18 May 2012 5min read

Team Discussion

Multiple authors

In the field of robotics technology, there have been many advances over the last couple of decades, with successful application in various industries such as automotive manufacture. According to the International Federation of Robotics, there are over 17 million robots in use worldwide, and the number of robots doubles approximately every 2.5 years.

However, until now the advances in medical robots has not been as pronounced… but times are changing!

As the healthcare providers push for lower costs and better clinical outcomes than existing techniques, I believe we can expect to see some exciting developments in the next 10 years. The advantages offered by robots include higher diagnostic efficacy, fewer errors, less complications, and reduced hospitalization time and cost.

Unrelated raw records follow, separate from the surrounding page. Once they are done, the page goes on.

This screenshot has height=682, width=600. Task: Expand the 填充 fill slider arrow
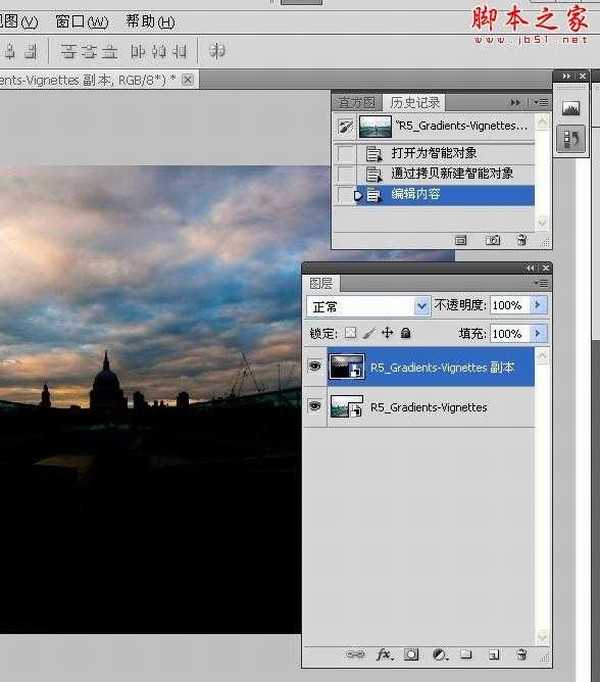(538, 333)
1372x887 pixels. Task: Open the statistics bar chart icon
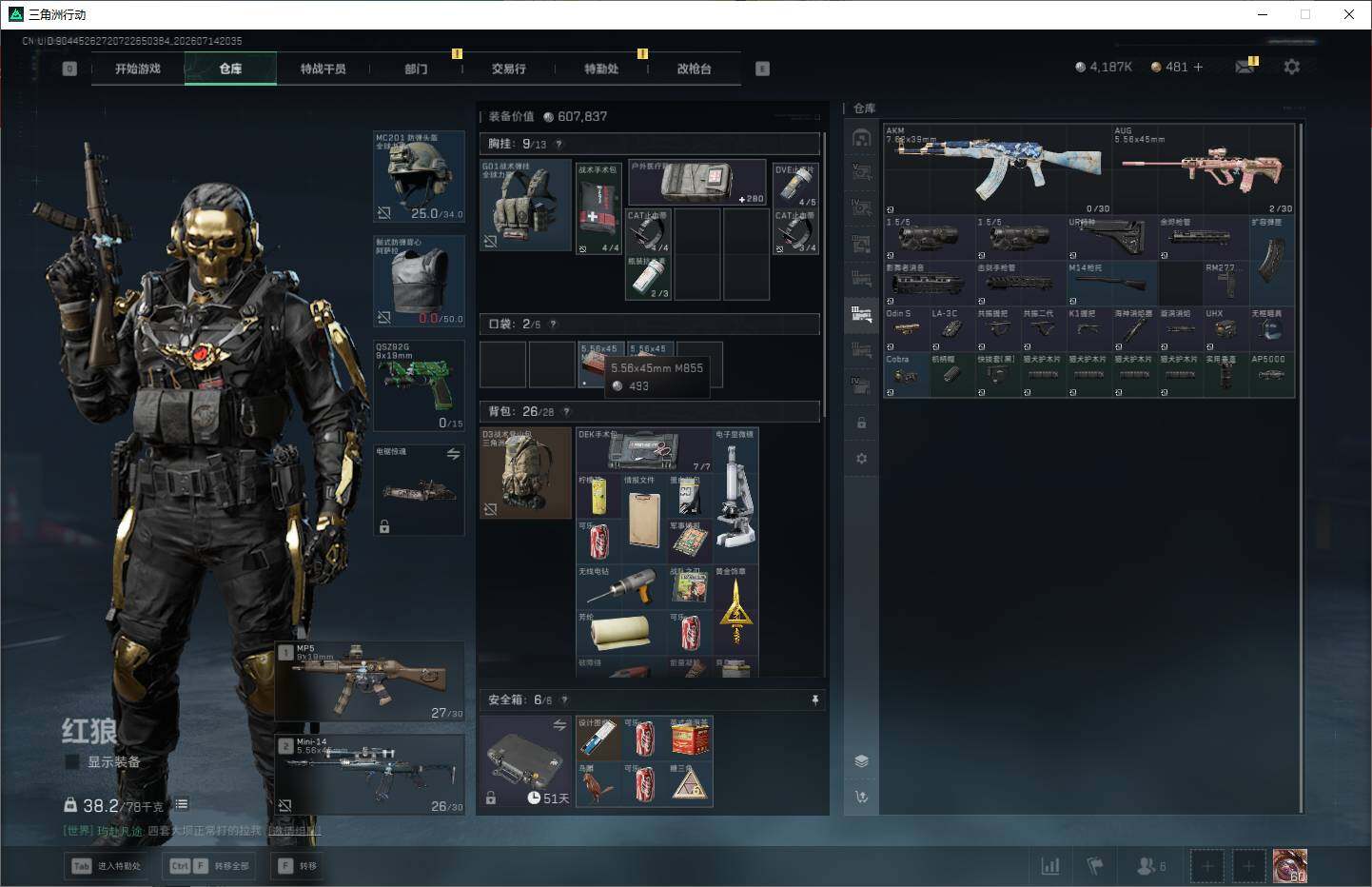[1050, 866]
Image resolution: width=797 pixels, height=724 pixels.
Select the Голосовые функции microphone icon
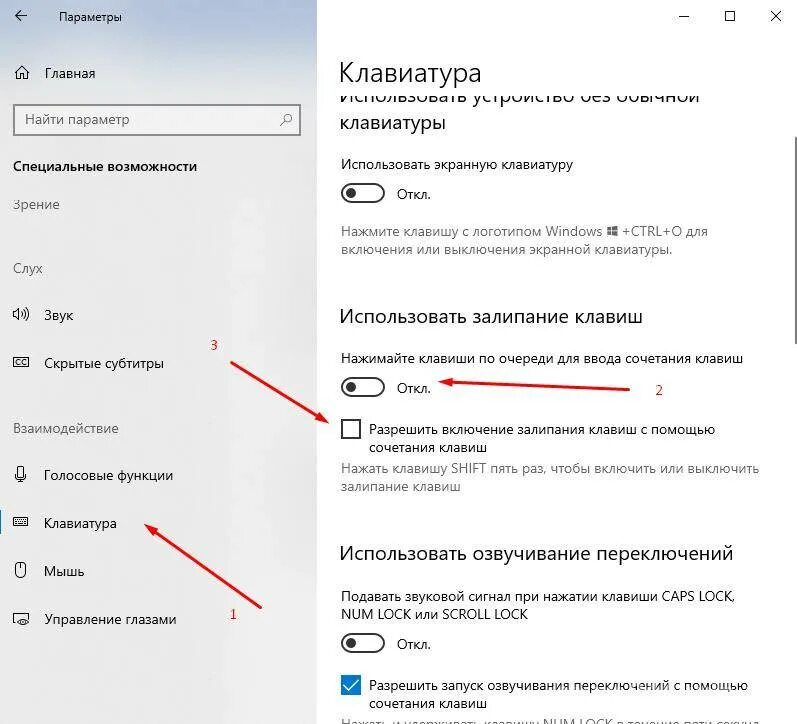[x=20, y=474]
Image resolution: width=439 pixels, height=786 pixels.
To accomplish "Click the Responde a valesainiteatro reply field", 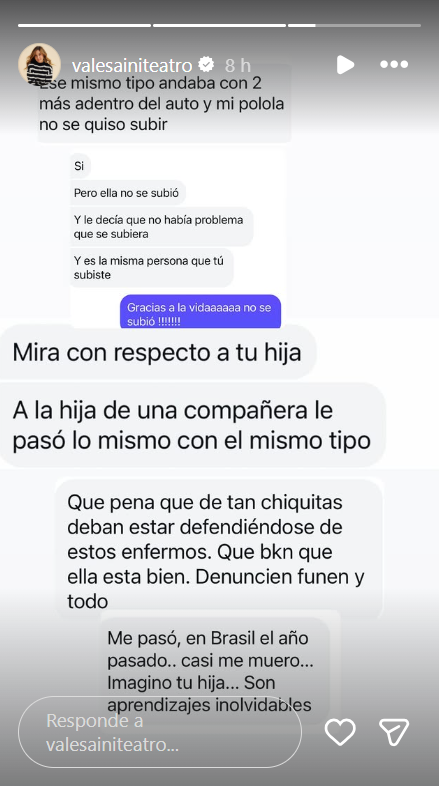I will coord(160,732).
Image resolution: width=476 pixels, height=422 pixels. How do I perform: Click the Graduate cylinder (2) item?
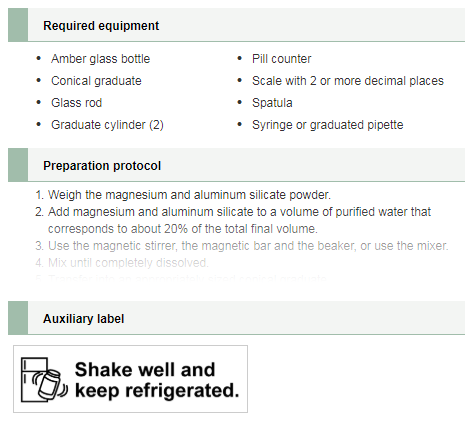pos(107,125)
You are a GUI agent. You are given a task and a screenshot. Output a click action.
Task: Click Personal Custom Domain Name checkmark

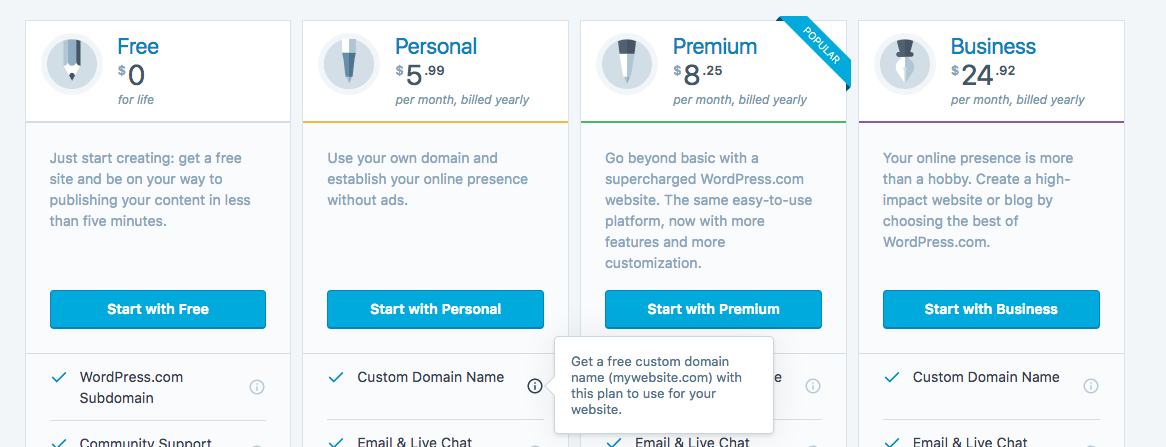(336, 378)
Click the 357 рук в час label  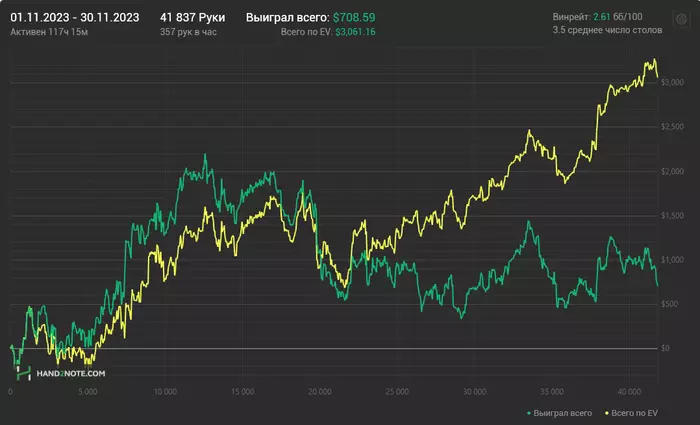tap(188, 33)
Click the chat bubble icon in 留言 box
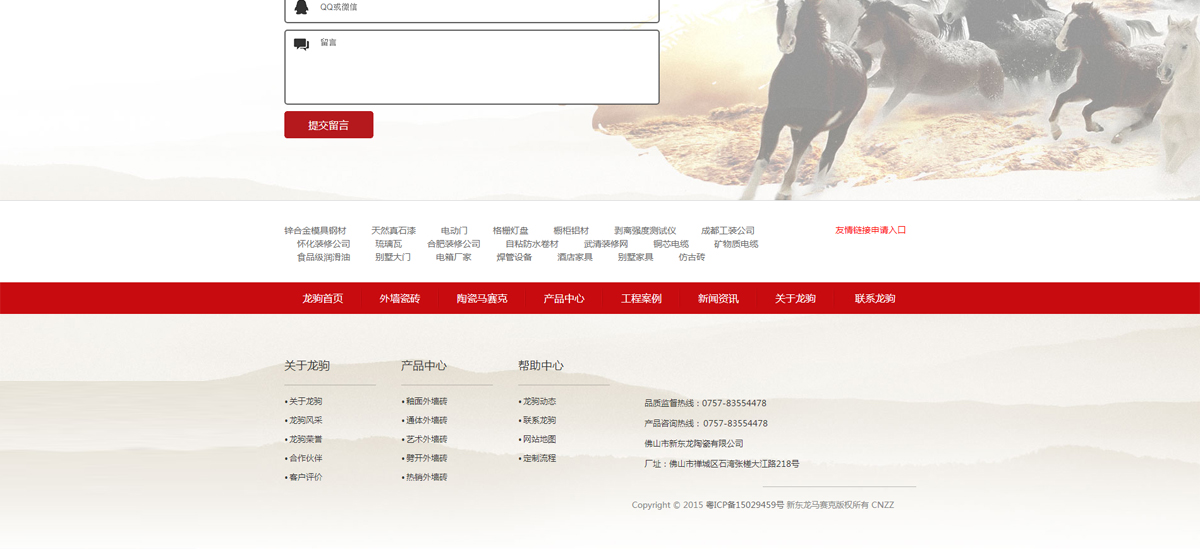This screenshot has height=549, width=1200. point(301,44)
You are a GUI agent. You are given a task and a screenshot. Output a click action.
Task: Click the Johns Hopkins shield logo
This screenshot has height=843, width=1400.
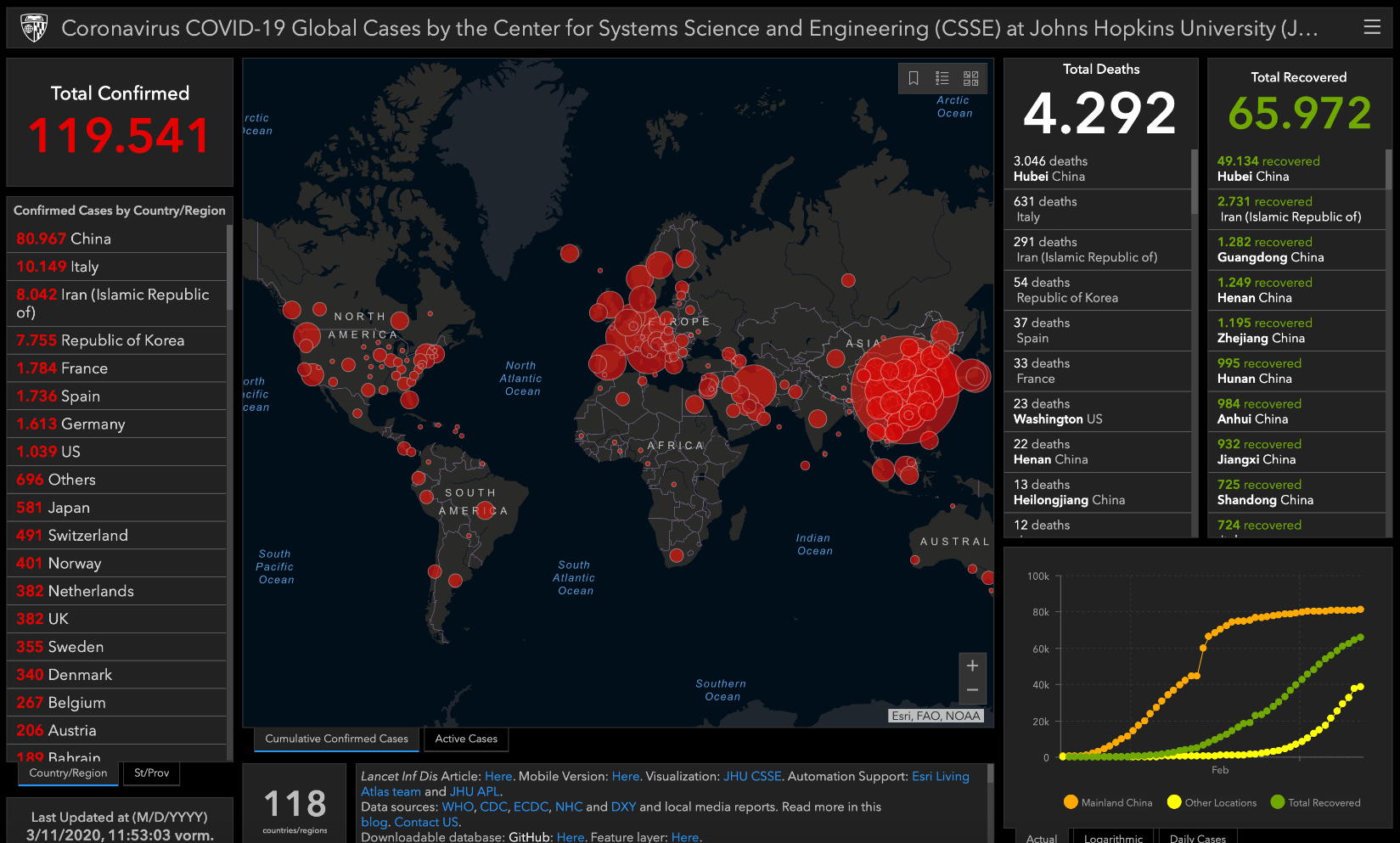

Few medical robots will look like C-3PO, the Terminator or the Daleks, but some have a passing resemblance to R2-D2 or Wall-E. Here is a brief outlook on some of the medical fields that robots are being used in:

  • Surgical Robots – One of the more advanced areas is surgical robotics, in which a robot performs surgery under the control of a surgeon. Systems such as Magellan and Sensei X from Hansen Medical, and da Vinci from Intuitive Surgical all enable minimally invasive surgeries through improved visualisation, dexterity and precision. The use of much smaller incisions often means quicker healing, and lower risks of infection and other complications.
  • Maintaining Organs – When donated organs are retrieved, they have previously needed to be packed in ice and rushed to the transplant hospital. Systems like the OrganOx Metra – the normothermic organ perfusion system designed and developed by Team – enable the preservation of organs for much longer time periods, and objective viability assessment prior to transplantation. These systems will help to increase the number and quality of organs for transplant.
  • Cognitive Therapy – From Japan, we have Paro, a therapeutic seal robot. Studies have found that interacting with Paro was found to improve the brain function of elderly patients with cognition disorders, and so improve the quality of their lives and decrease the need for long term care.
  • Aging Populations – As many nations deal with the challenges associated with aging populations, robots will be of great assistance to the elderly and the healthcare systems. Some will help to remind users to take their medicine, some will help to open doors, and some like RIBA will help lift those who are not able to sit, walk or stand themselves.
  • Drug Dispensing – Intravenous drug delivery is the most powerful route to administer drugs but when things go wrong, it has the most devastating consequences. Solutions such as IntelliFill i.v.from Baxa are designed to automate the intravenous drug preparation process, and can fill infusion bags and syringes more quickly than people. They typically use barcode scanning, vision systems, and weight confirmation steps to identify final products and to reduce medication errors, and they reduce staff exposure to highly aggressive therapies.In any medium or large hospital, the pharmacy can expect to fill and dispense over 5,000 prescriptions every day, handling over 700 different medications. This is both time consuming and mundane, and human operators do make mistakes. Robots are ideal for tasks like this, and the ScriptPro 200 and ROBOT-Rx have both been used to great effect – to the extent that as of 2009, the ROBOT-Rx had given out more than 45 million doses without any mistakes.
  • Sample Storage – Biobanks of varying sizes have been designed, developed and installed which enable the safe storage of biological samples in sub-zero conditions. The Polar system from TAP Biosystems is a network of robotic armature apparatus and temperature components that stores and retrieves up to 10 million perishable samples, at temperatures of -80°C. By using a robot to do the work of sample retrieval, humans won’t have to suit up and enter the extreme cold environment and work time will be quickened.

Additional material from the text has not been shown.